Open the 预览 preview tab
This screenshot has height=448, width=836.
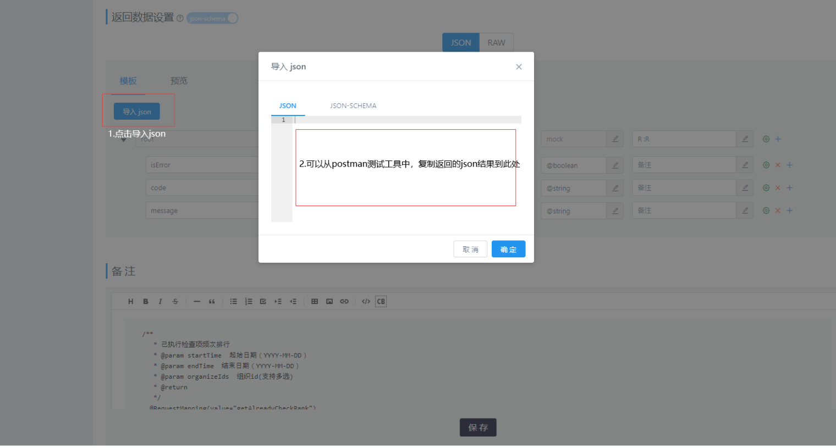178,81
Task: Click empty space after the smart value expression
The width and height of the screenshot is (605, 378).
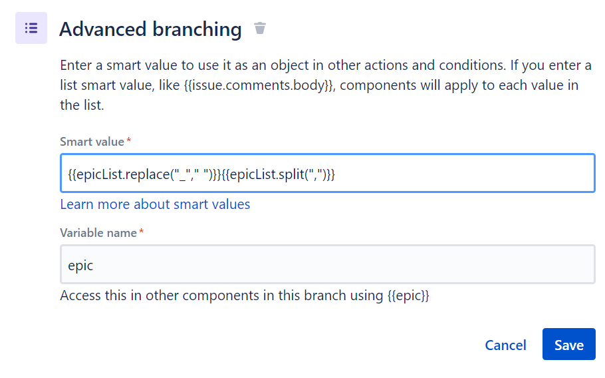Action: [465, 174]
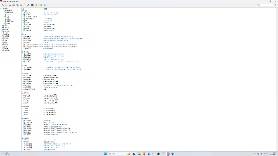278x156 pixels.
Task: Select the Sensor item under Computer
Action: pos(8,24)
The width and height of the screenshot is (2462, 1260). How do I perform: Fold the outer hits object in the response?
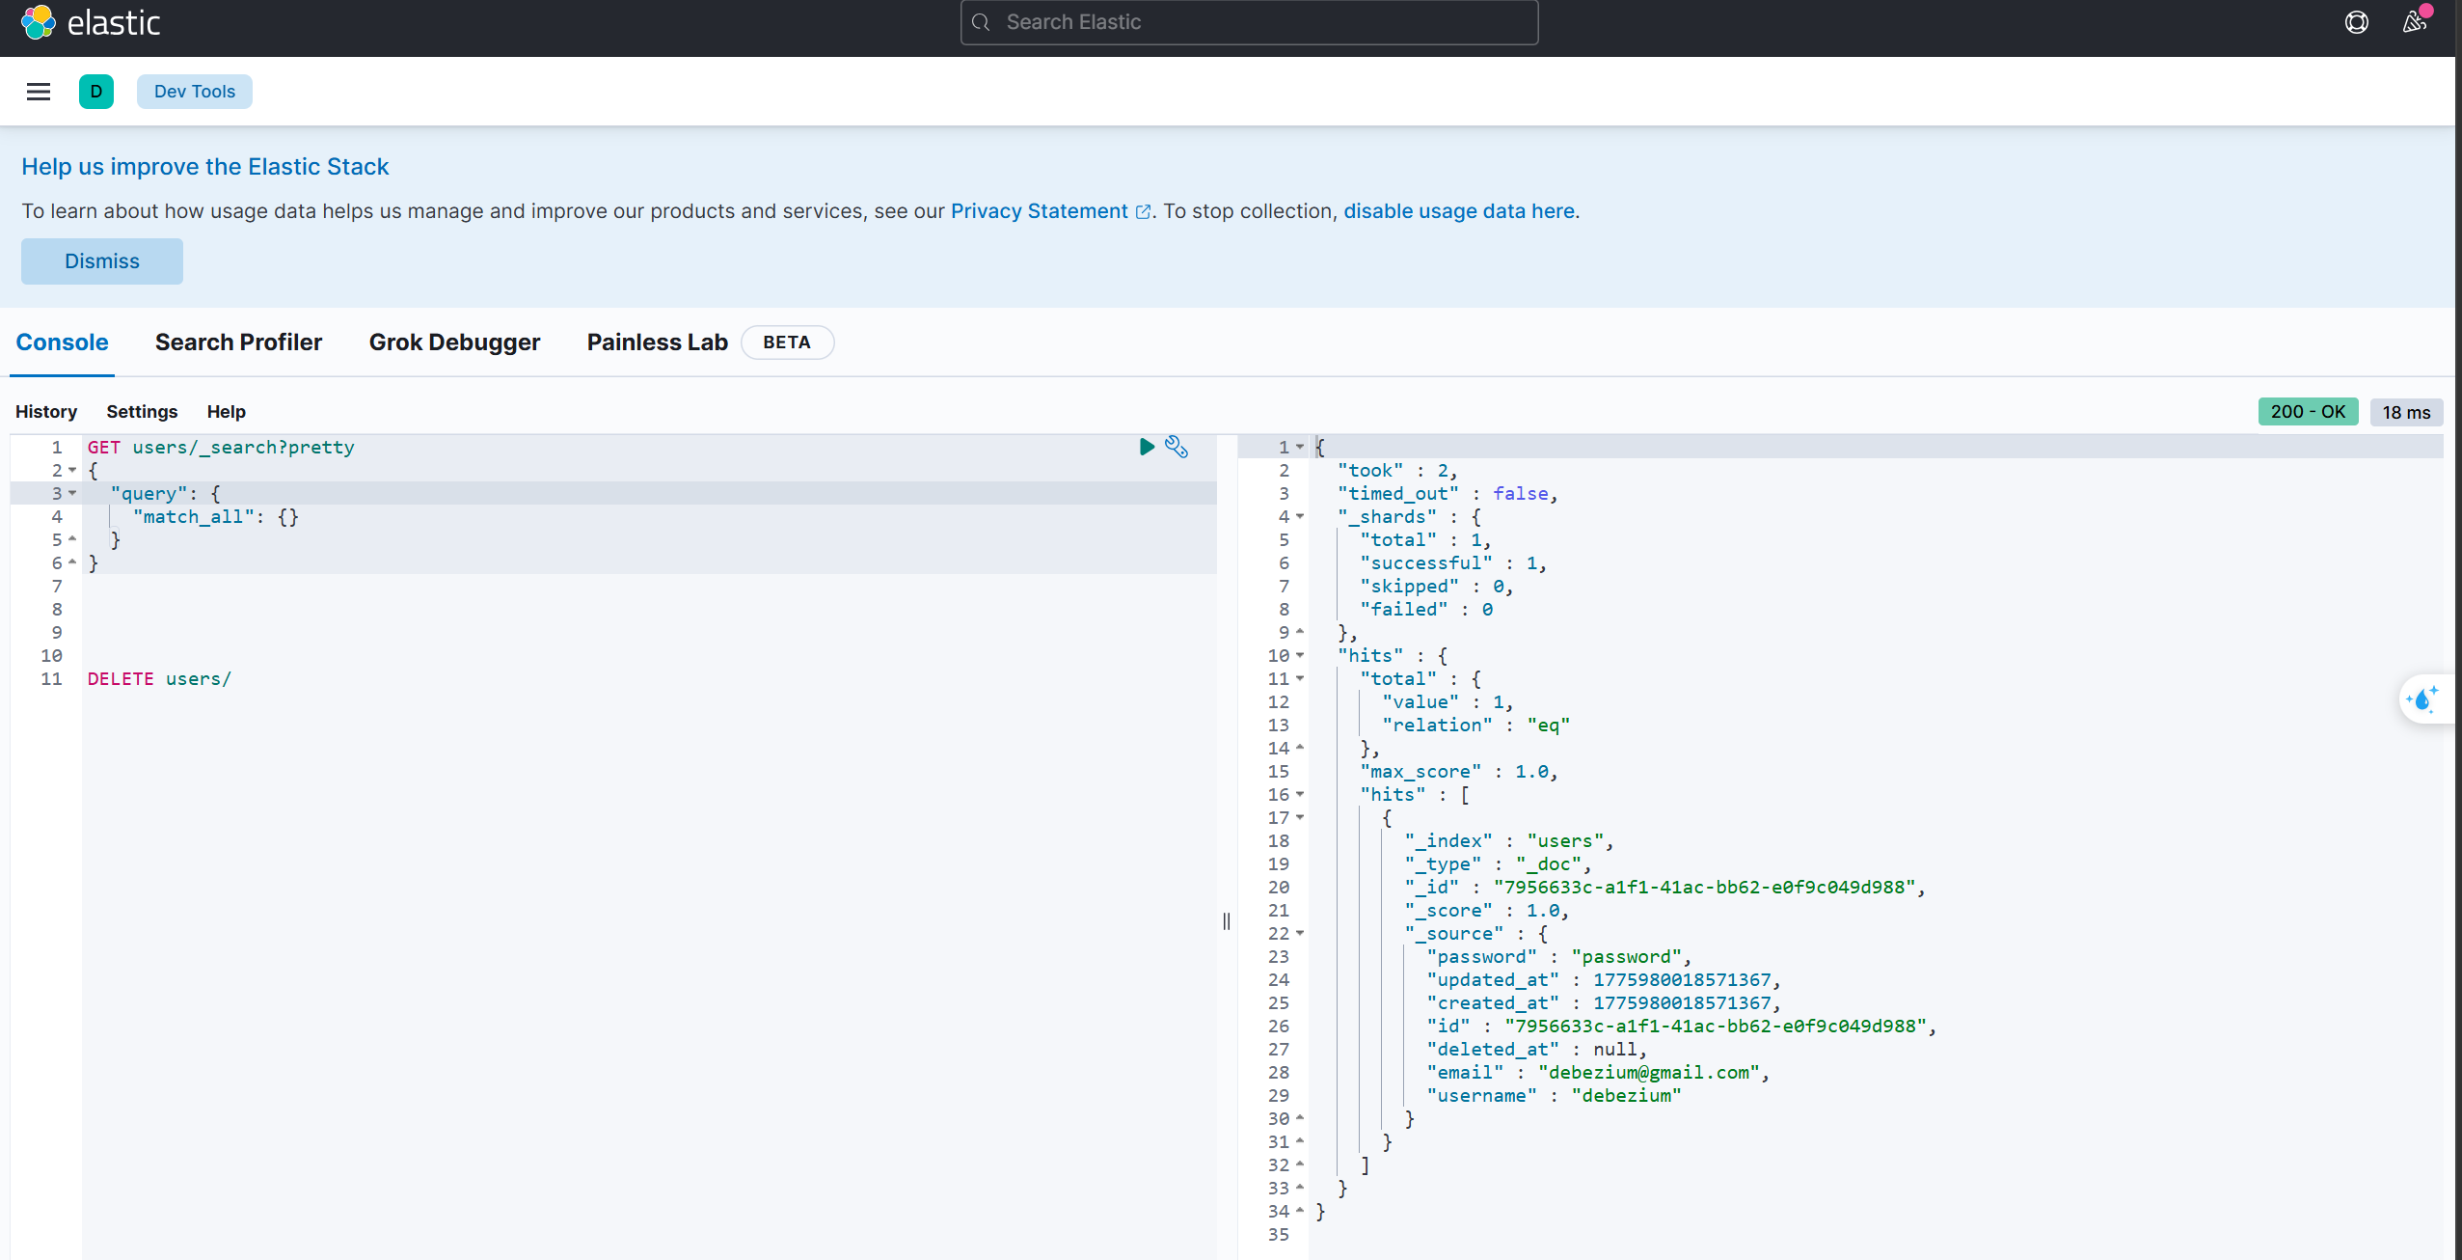click(x=1299, y=655)
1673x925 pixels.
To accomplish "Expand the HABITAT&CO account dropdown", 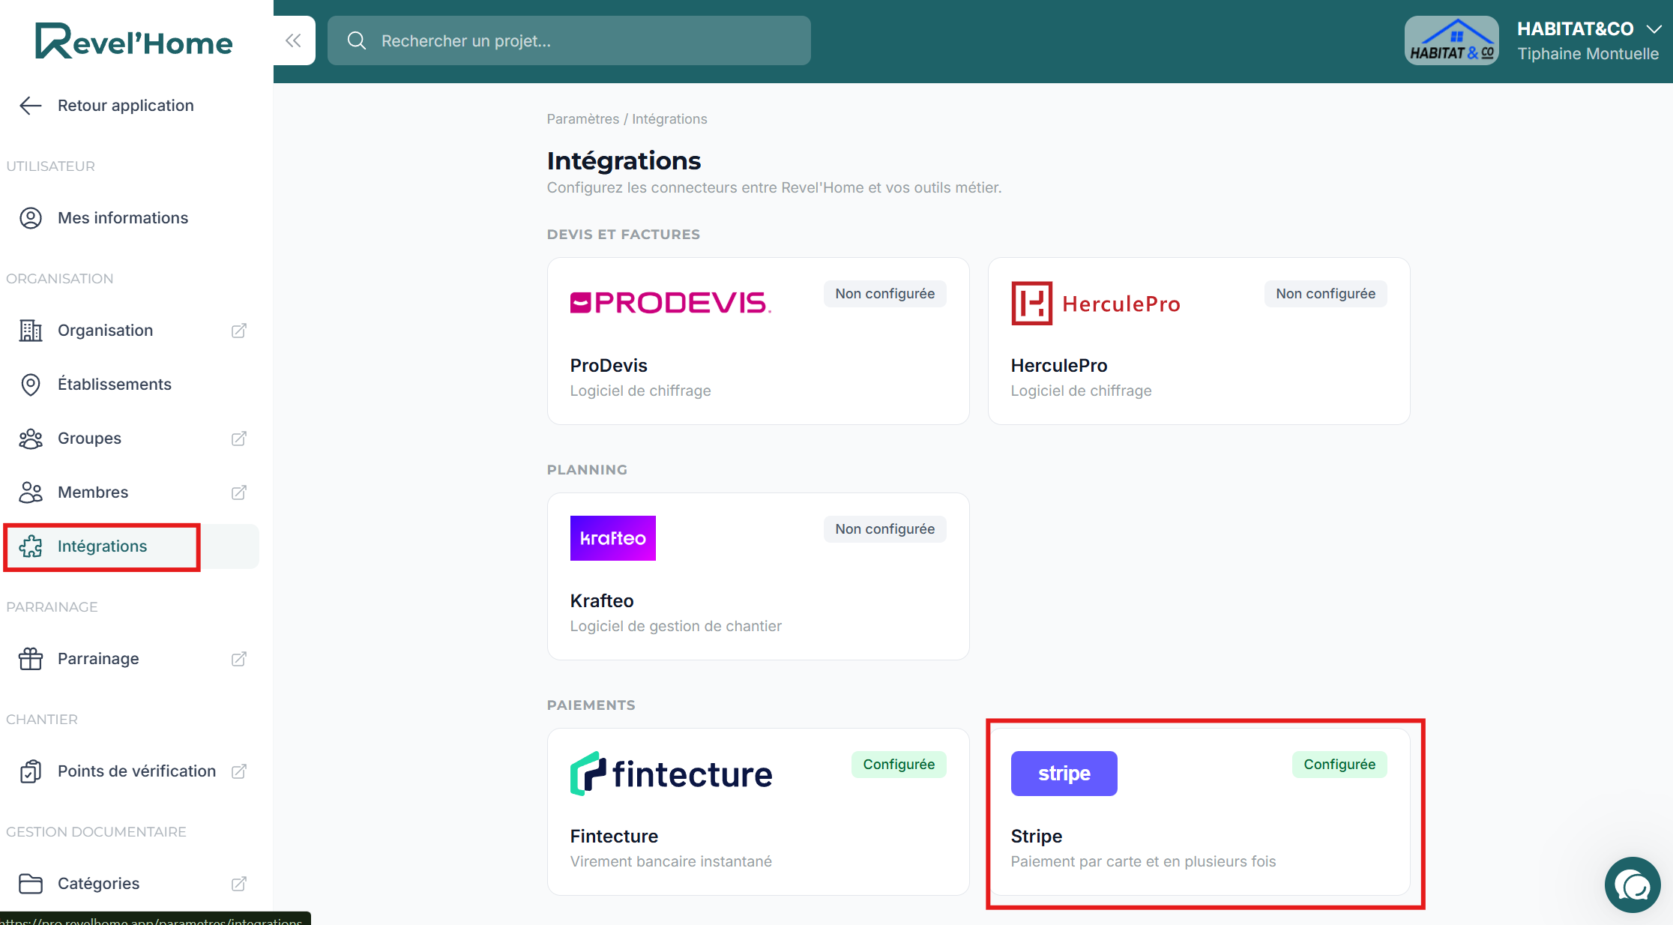I will (1654, 29).
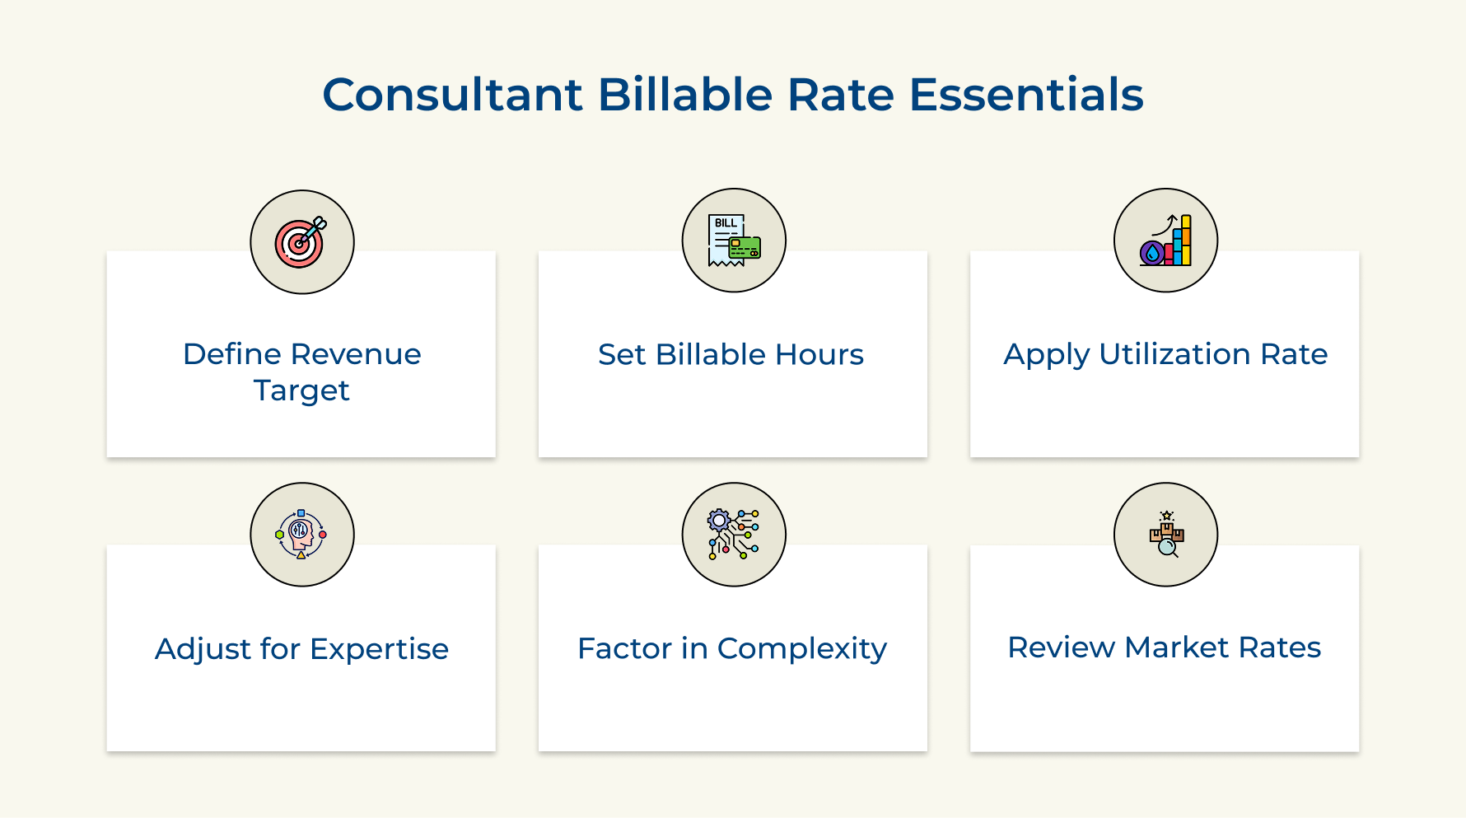Click the boxes with magnifier icon
The width and height of the screenshot is (1466, 818).
click(x=1165, y=535)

TASK OBJECTIVE
Of all the material above, only the lines from the one that has "The width and height of the screenshot is (605, 378)." down to the one that has "1673x925 pixels." are to be written out, exactly and with both ends included. Pictures are skipped.

ANSWER TO THE EXERCISE
The width and height of the screenshot is (605, 378).
Action: [465, 174]
278x156 pixels.
Task: Select the Sensor item under Computer
Action: pos(8,24)
The width and height of the screenshot is (2462, 1260). How do I perform: Fold the outer hits object in the response?
click(x=1299, y=655)
1673x925 pixels.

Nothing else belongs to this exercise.